Text detection with Vison coreML

cvp

@pavlinb Super. Do you think I have to try to intercept real frames of the camera or are you happy with this way of taking still photos?

cvp

@pavlinb On my (old) iPad mini 4, the script takes 2 photos per second, far from a real time process for frames...

pavlinb

@cvp For my current needs it’s perfect.

cvp

@pavlinb 👍

pavlinb

@cvp But it would be good if i can avoid shutter sound.
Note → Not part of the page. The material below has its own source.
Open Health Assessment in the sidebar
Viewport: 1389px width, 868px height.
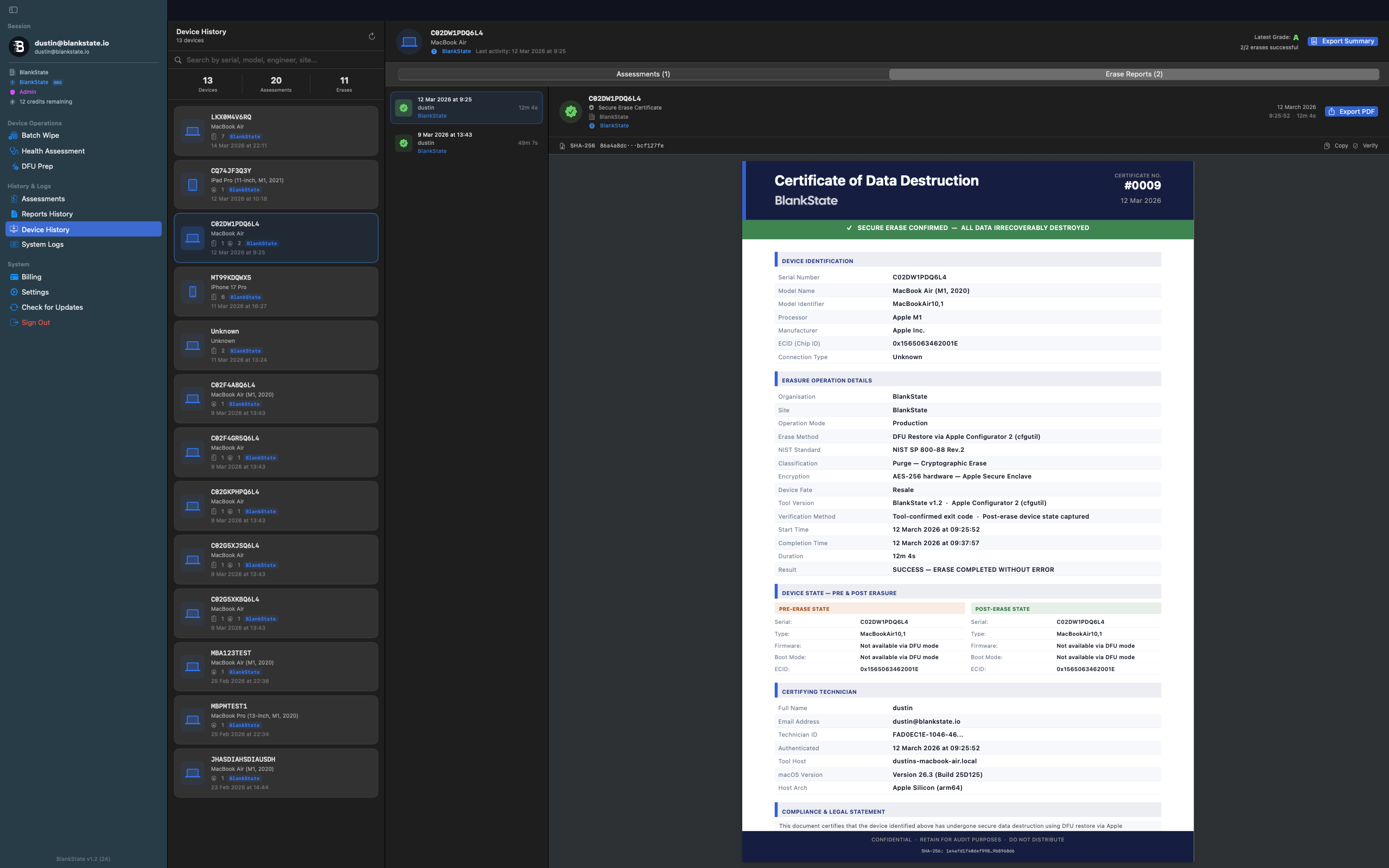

I assume it is caused by the method used to capture frames?

cvp

@pavlinb for info, AVCaptureStillImageOutput is deprecated, we should use AVCapturePhotoOutput

cvp

@pavlinb said:

But it would be good if i can avoid shutter sound. I assume it is caused by the method used to capture frames?

Following this,
I tried this without success

      c.AudioServicesDisposeSystemSoundID(1108,restype=None, argtypes=[c_int32]) # 1108 = shutter sound

pavlinb

@cvp said:

@pavlinb Next step is to integrate AVCaptureVideoDataOutput from example here

If you follow the logic of this code, you will fall on UIImageFromSampleBuffer function
which is bery very complex (for me, at least)

Hi, did you manage to run given code? It seems it contains number of functions (ready to use or not).

Regards.

cvp

@pavlinb No, sorry.

sodoku

which one of the code examples in this thread is the BEST one to copy and paste into my ipad mini 2 ?????????? for text detection for getting the starting numbers of a sodoku puzzle by taking a picture of a sodoku puzzle in a newspaper

ccc

https://forum.omz-software.com/topic/3050/snapsudoku

cvp

@sodoku I'm sorry but my iPad mini 4 is in iOS 13 with the last beta of Pythonista and my little script does not work very good any more...

cvp

@sodoku Shortest code I can give, without searching first the rectangles containing text, but assuming the image is a square grid with only one digit per cell.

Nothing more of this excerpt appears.